This is an interesting account of the Methodist Church in Wonthaggi. I have taken it from A Century of Victorian Methodism by The Rev. C. Irving Benson. Published by Spectator Publishing in 1935.
Wonthaggi – Here we were the first Church on the coalfields. On the arrival of the first batch of miners, thirty-five in all, they were met by the Rev. Courtenay Thomas, who sensing the possibilities of the place, promptly secured a tent, which would accommodate 200 men and obtaining meanwhile a supply of red-gum planks for seats, was ready to begin operations. A Sunday School was opened under the guidance of Mrs. Gardiner, and before long its success became an embarrassment, the number of children in attendance passing the 400 mark. Later, Mr. M.D. Cock provided an iron building, which was placed on the site secured for the Methodist Church and after this had been in use for a while, in 1911 a wooden structure, 66 feet by 34 feet, was built.

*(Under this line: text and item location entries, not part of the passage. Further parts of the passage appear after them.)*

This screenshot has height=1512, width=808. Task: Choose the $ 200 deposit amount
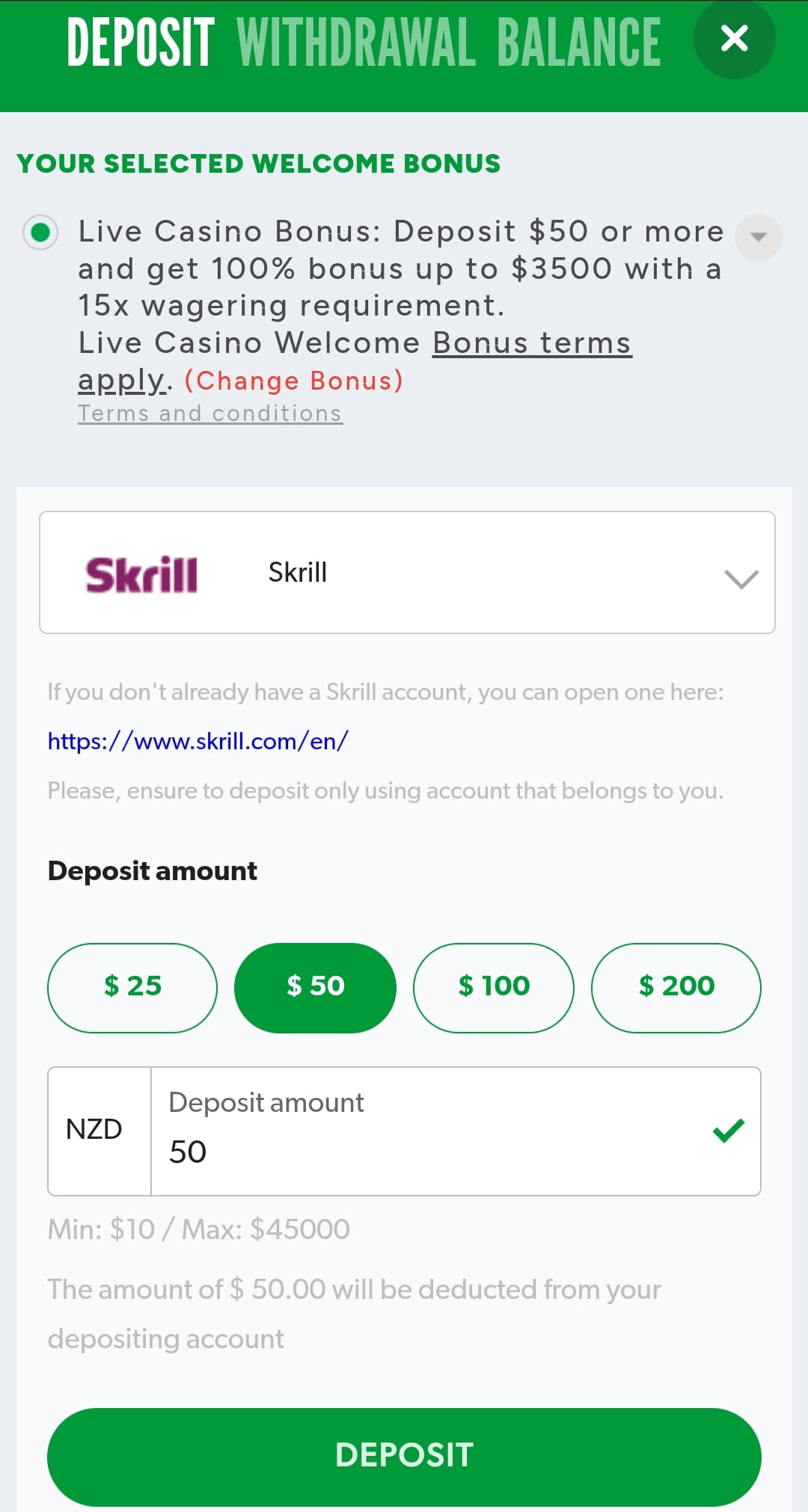[676, 987]
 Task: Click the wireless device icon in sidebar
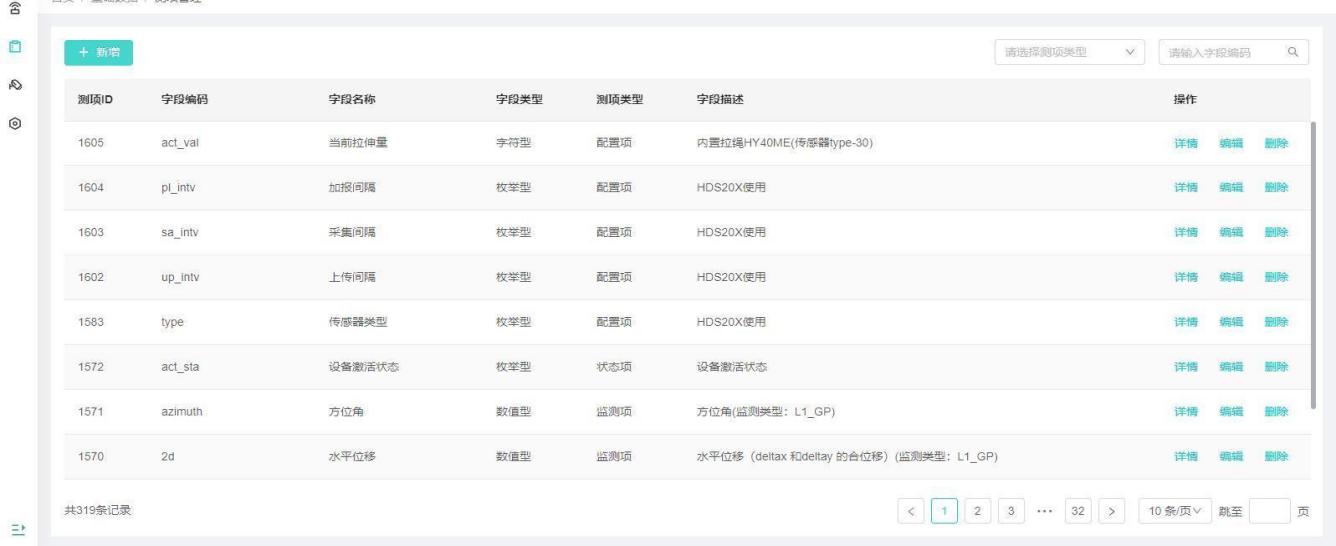tap(15, 7)
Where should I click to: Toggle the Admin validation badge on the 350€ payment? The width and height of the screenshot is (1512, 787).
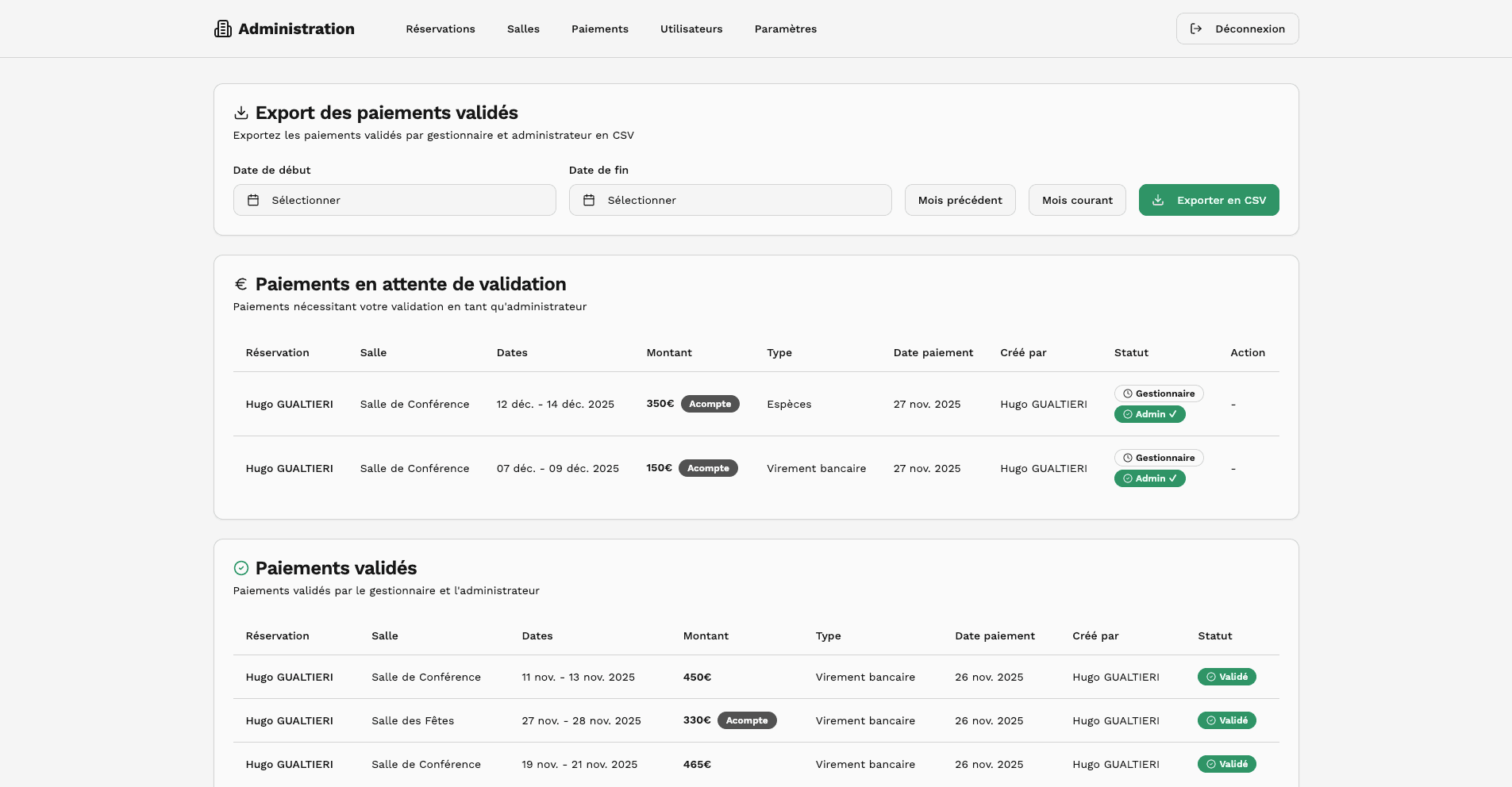pos(1150,413)
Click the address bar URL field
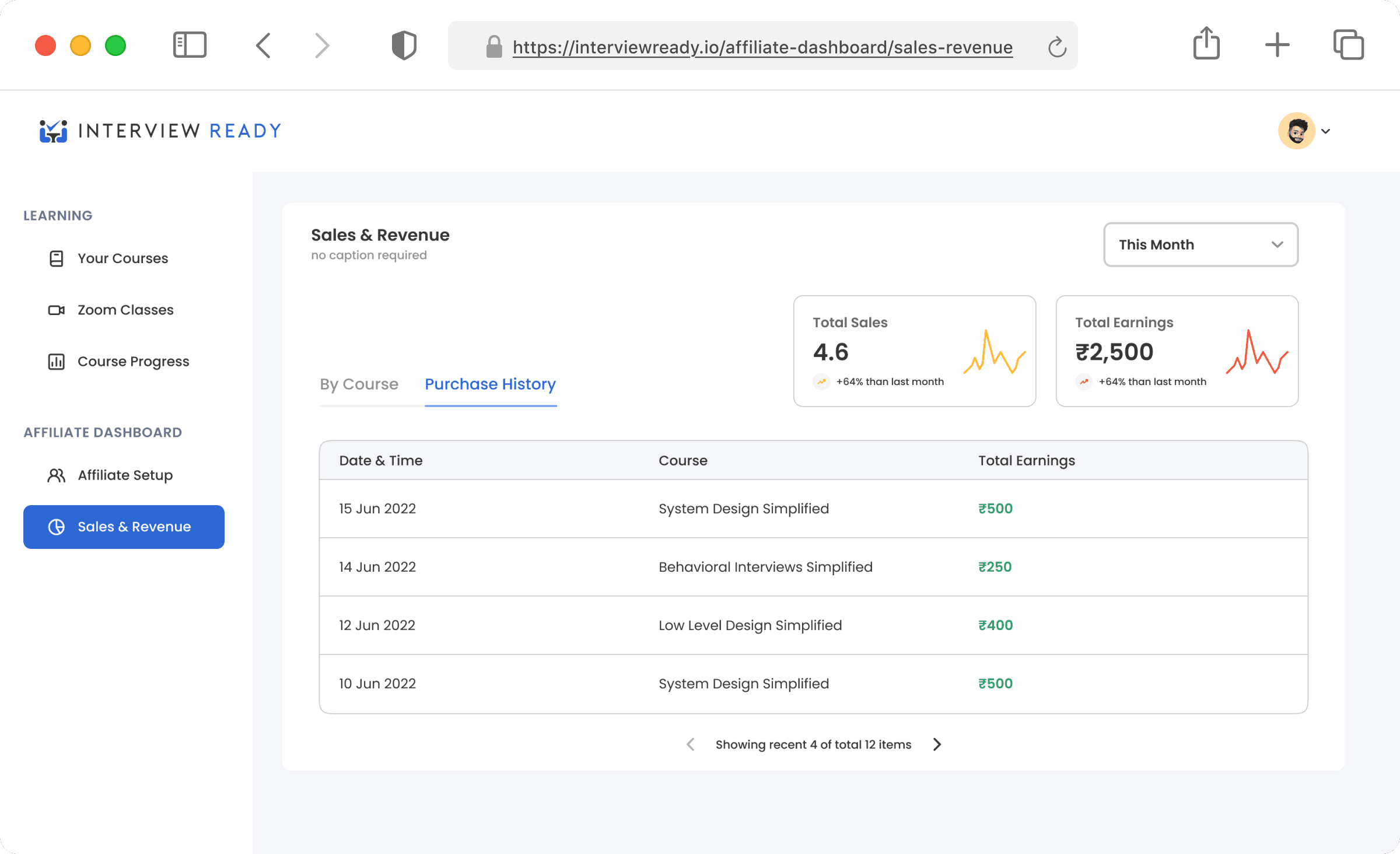1400x854 pixels. [x=762, y=47]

According to the Rev. Benson the Methodist Church was also the first Church to have a resident Minister and erect a place of worship on the goal fields in the 1850s as there “were many Cornish miners and Irish Methodists aflame with the fire of Methodism, and by their frank and fearless piety they won a singular respect among the wild and reckless men who abounded at the Diggings.”
It appears that the Methodist Church was very pro-active, as we would say now, from the beginning of Victoria’s European settlement. The first Methodist to settle in Melbourne soon after 1835 was said to be Thomas Watson, a veteran of Waterloo, known as “Waterloo Watson.”